In 2000, the community started organizing in earnest to oppose to the plan. MountainTrue (then the Western North Carolina Alliance) co-chaired the Community Coordinating Committee (CCC), which issued a report recommending nine key design goals that the final project should achieve. These included separation of local and interstate traffic, matching the scale of project to the character of community, reunification and connectivity of community and minimization of neighborhood and local business impacts. These goals have continued to be the foundation for advocacy by residents and the City of Asheville ever since.

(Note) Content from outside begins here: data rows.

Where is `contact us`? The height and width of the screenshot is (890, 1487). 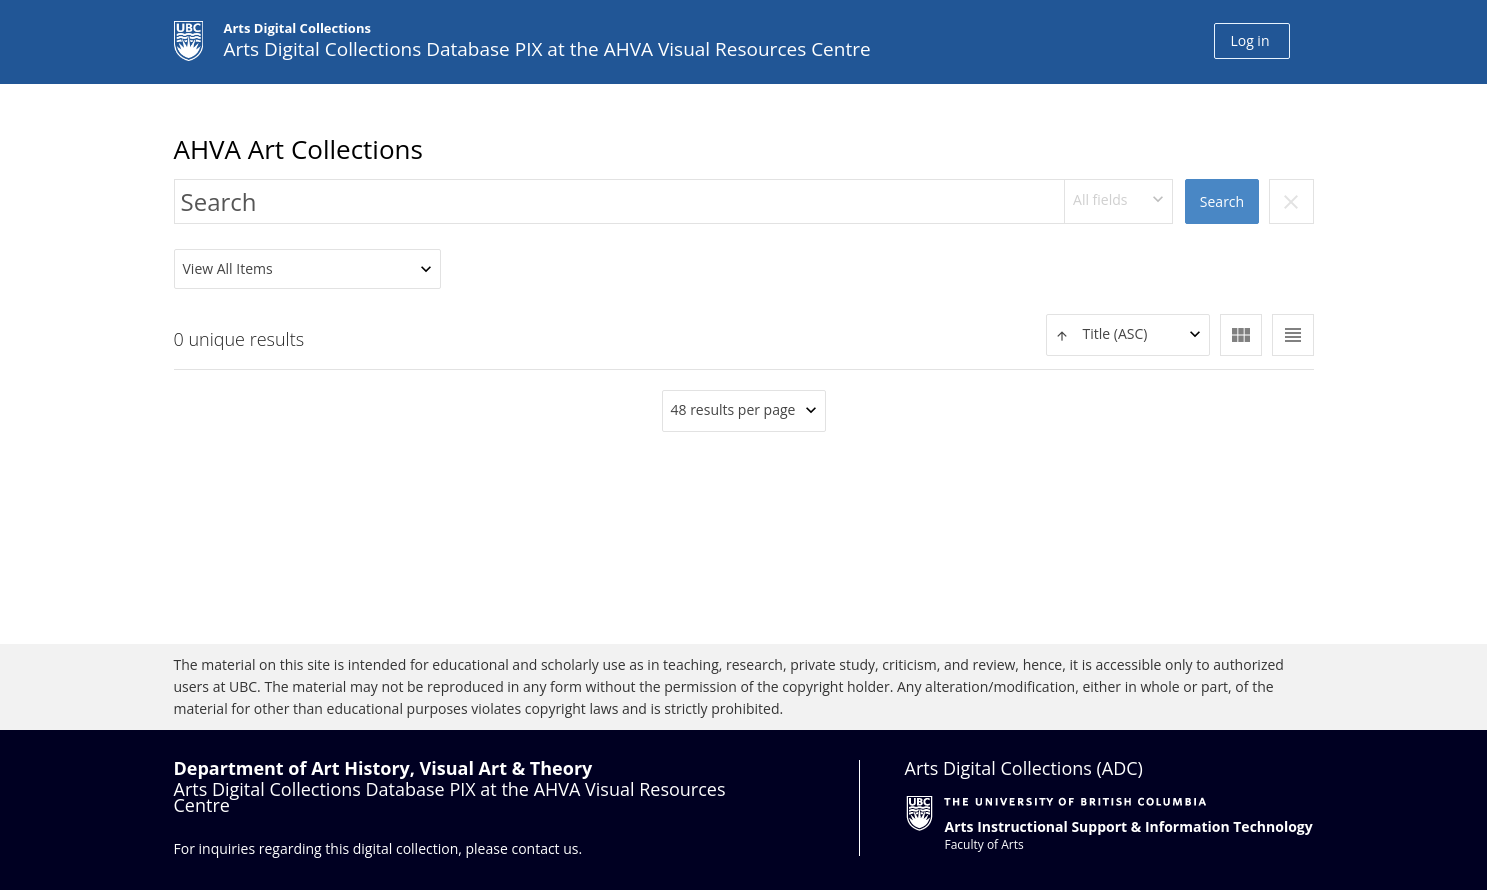 contact us is located at coordinates (544, 848).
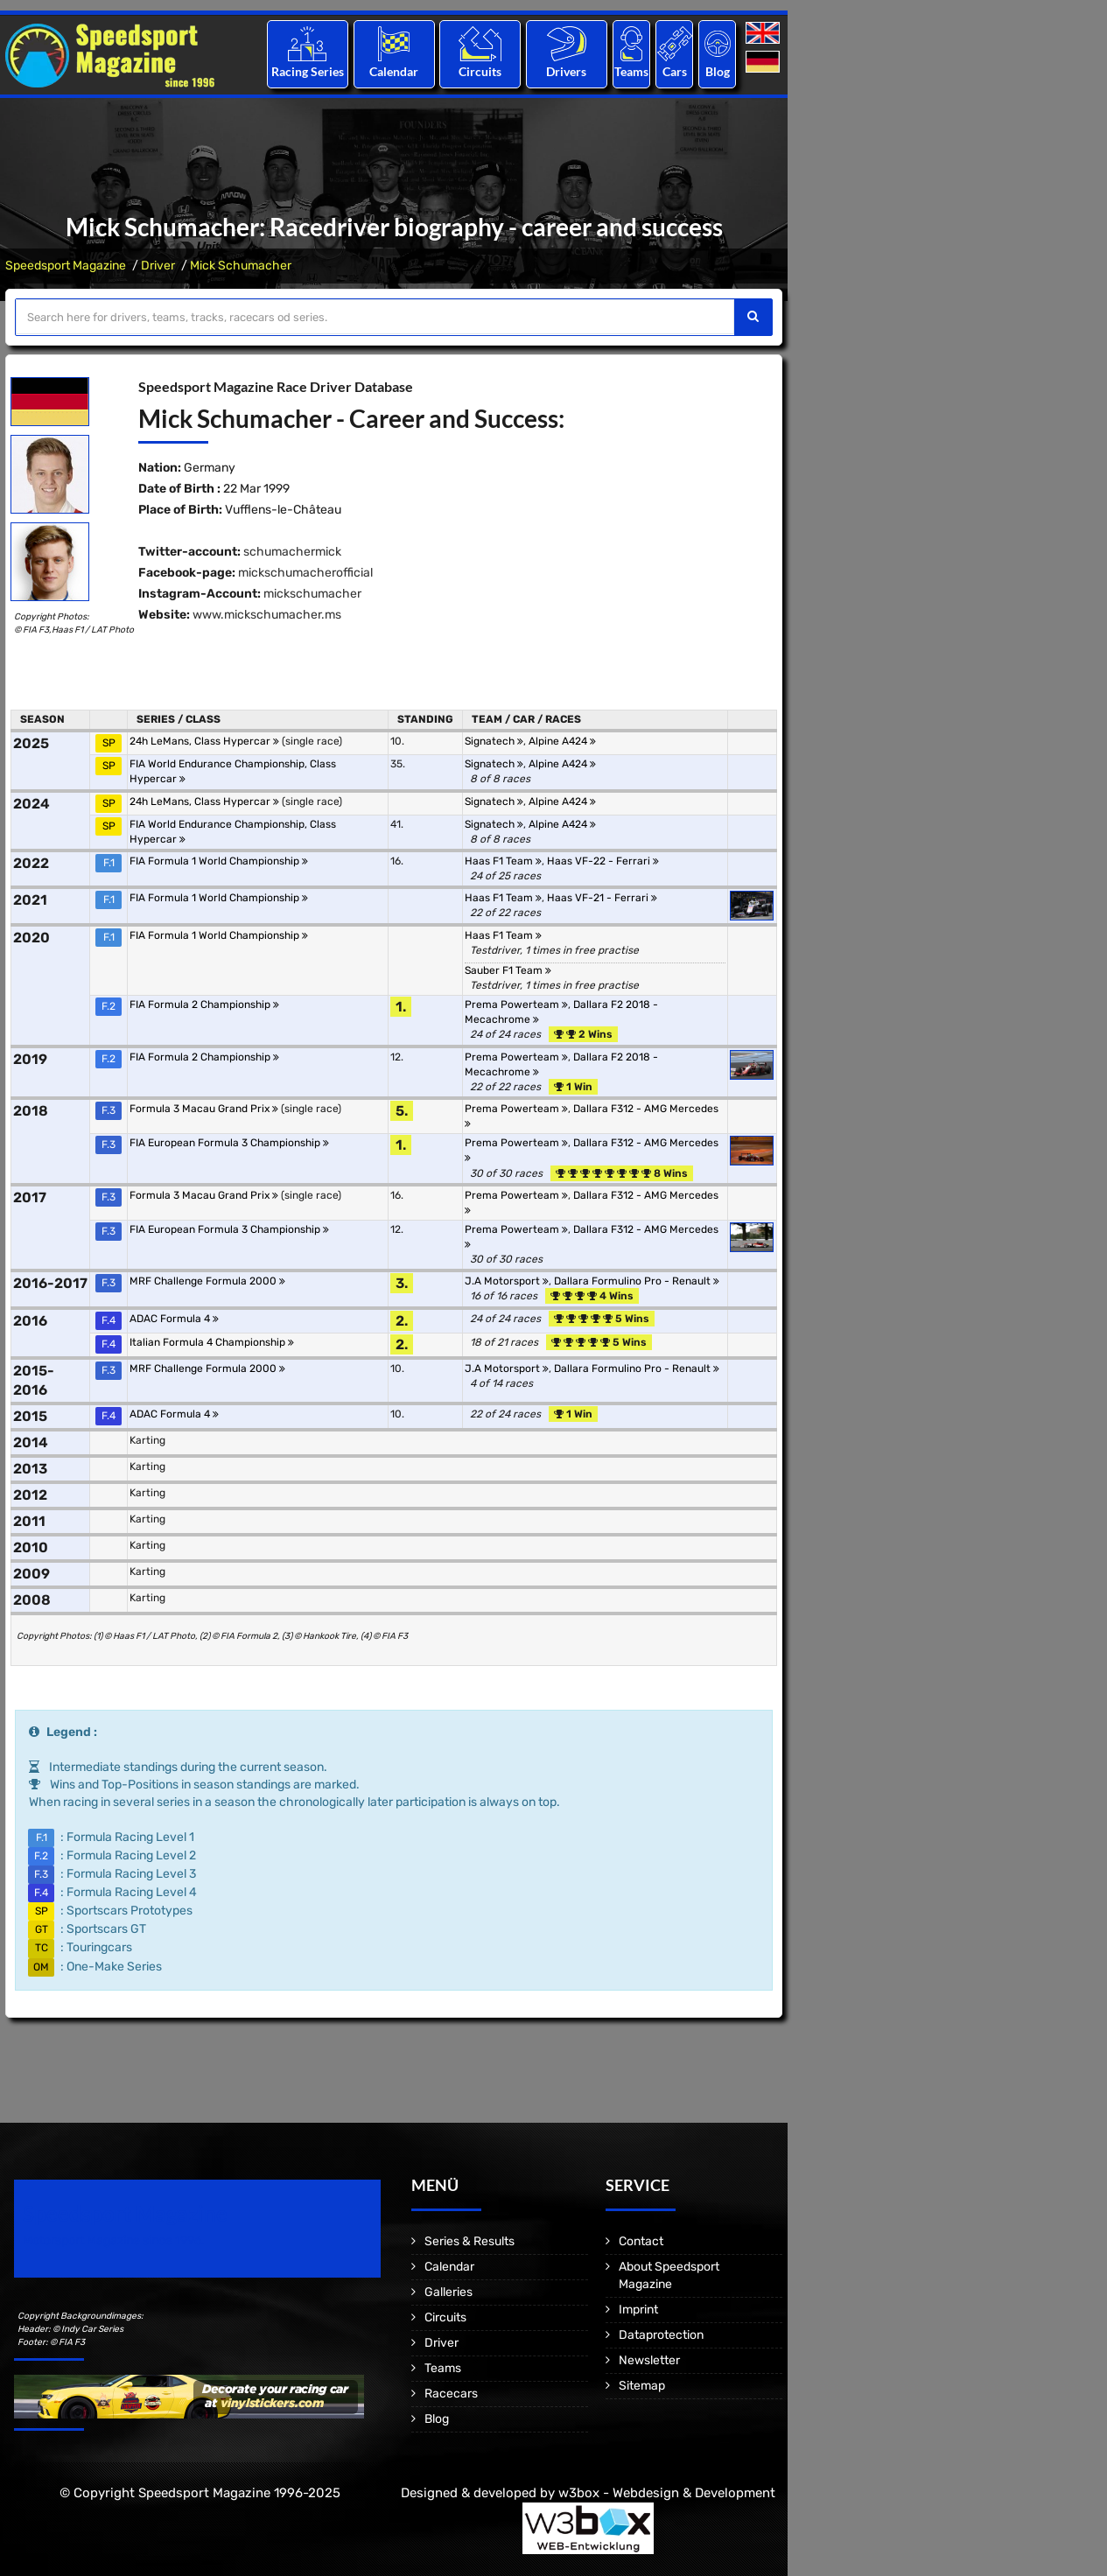 The image size is (1107, 2576). I want to click on Series & Results, so click(469, 2241).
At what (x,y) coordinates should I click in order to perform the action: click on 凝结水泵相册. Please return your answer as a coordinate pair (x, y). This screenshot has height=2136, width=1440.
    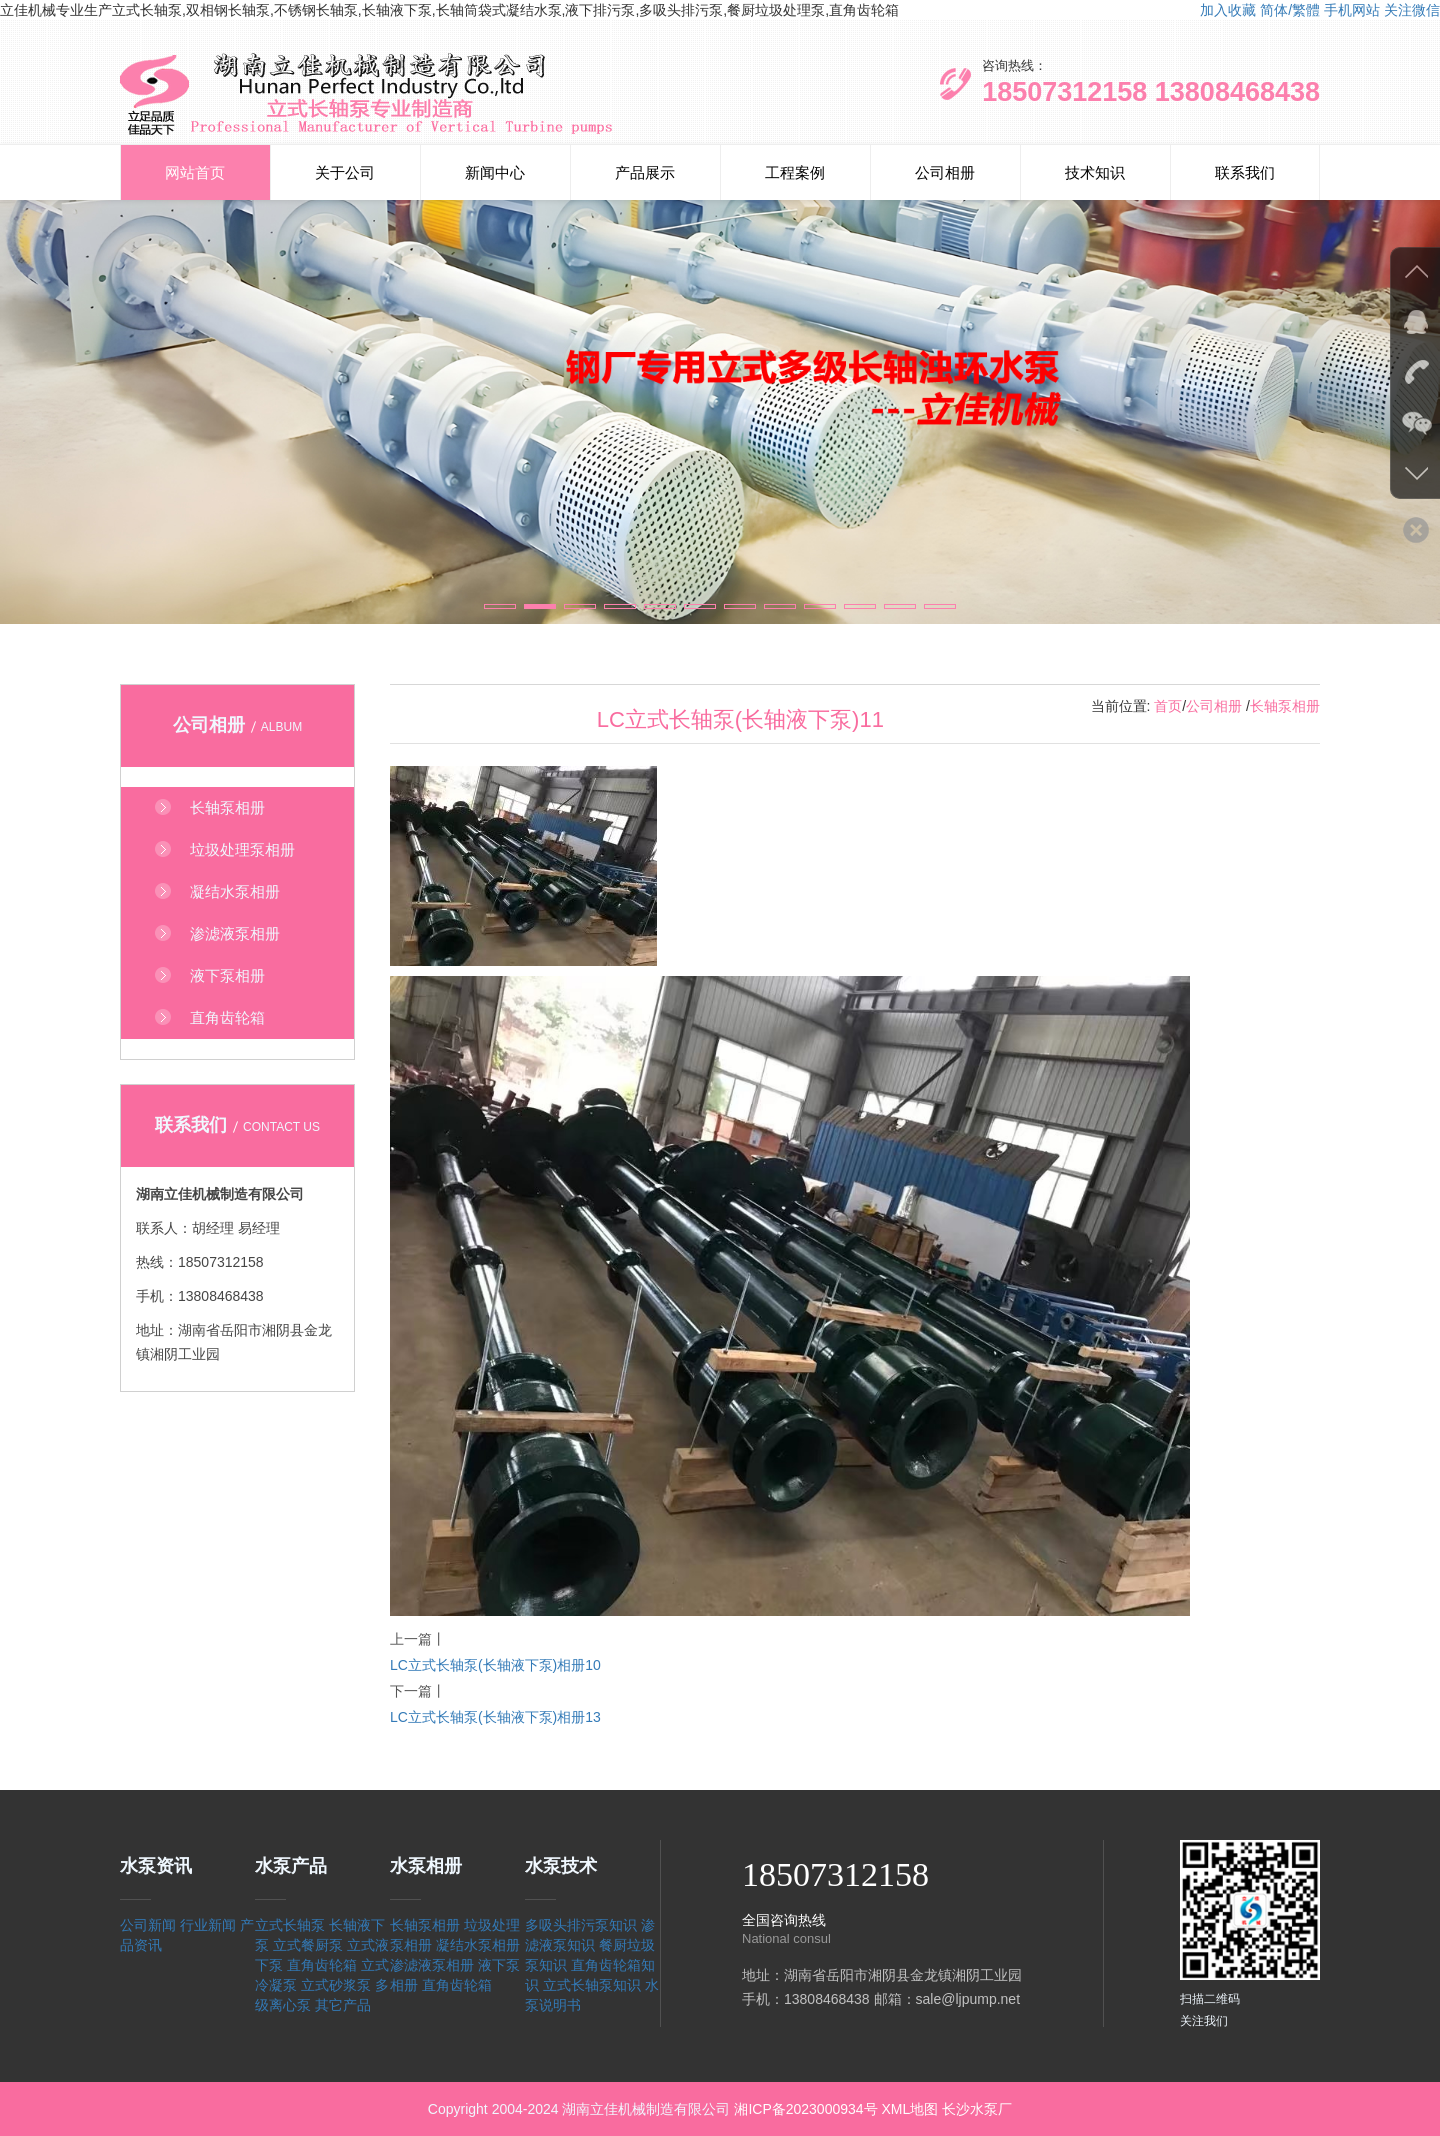
    Looking at the image, I should click on (478, 1945).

Then in 2006, the Asheville section of the American Institute of Architects (AIA) secured grant funding to form the Asheville Design Center. This allowed the Center to begin holding community meetings, workshops and design charrettes to create a community-authored design for I-26 that met the CCC’s goals. Eventually called Alternative 4B, this design was finished in 2007 and received broad community support, including funding from the City of Asheville and Buncombe County for an engineering study to prove that it was feasible.
The existing Patton Ave. corridor (left) and the community-designed alternative created by Asheville Design Center volunteers (right), which has been selected for the project.
In 2009, NCDOT committed to include a revised version of the community-designed Alternative 4B in the EIS – the first time anywhere in the country that a community-developed design became a viable alternative for a major highway project.
Also in 2009, a coalition of representatives from the Asheville neighborhoods that stood to be most impacted by the new highway – including West Asheville, Burton Street, WECAN, Emma and Montford – formed the I-26 ConnectUs Project. MountainTrue served as the convener and coordinator, using its expertise to amplify neighborhood concerns with NCDOT. The ConnectUs Project also adopted the CCC report’s goals as the basis for its advocacy.
In 2013, the I-26 Working Group came together and was made up of elected City and County officials, a representative of the business community, and MountainTrue as a representative of the ConnectUs Project. The Working Group secured consensus on several important issues, including that NCDOT should analyze the possibility of having fewer lanes through West Asheville and honor the City’s vision for the Jeff Bowen Bridge to become an urban boulevard. This effort also resulted in NCDOT commiting to build a multi-use path from Haywood Road in West Asheville to and across the Bowen Bridge – a significant victory for community connectivity.
When NCDOT issued a revised Draft EIS in 2015, Asheville City Council passed a resolution in support of the community’s vision and formed a working group with NCDOT to hammer out the remaining issues. In 2016, NCDOT selected Alt. 4B as the preferred alternative for the project and, in 2017, NCDOT agreed that the highway in West Asheville would be six rather than eight lanes. These decisions represent other major victories for citizen advocacy, and the working group collaboration has resulted in an improved project design on several other fronts.
Too often NCDOT has made its decisions without significant involvement from or engagement with local communities. In the years since, we’ve seen a growing shift in their approach in other areas of the state.
Good transportation planning considers a community’s unique context and engages residents from the beginning. It should protect our most vulnerable neighborhoods, ecologically sensitive areas, and mountain views, while minimizing the impacts on homes, businesses and special community assets. Good transportation planning can improve quality of life, increase transportation options, make our communities healthier and reduce pollution.
MountainTrue and our Asheville Design Center are using this model of community advocacy developed for the I-26 Connector project in other WNC communities, most notably in Sylva to develop community-designed alternatives for NC-107.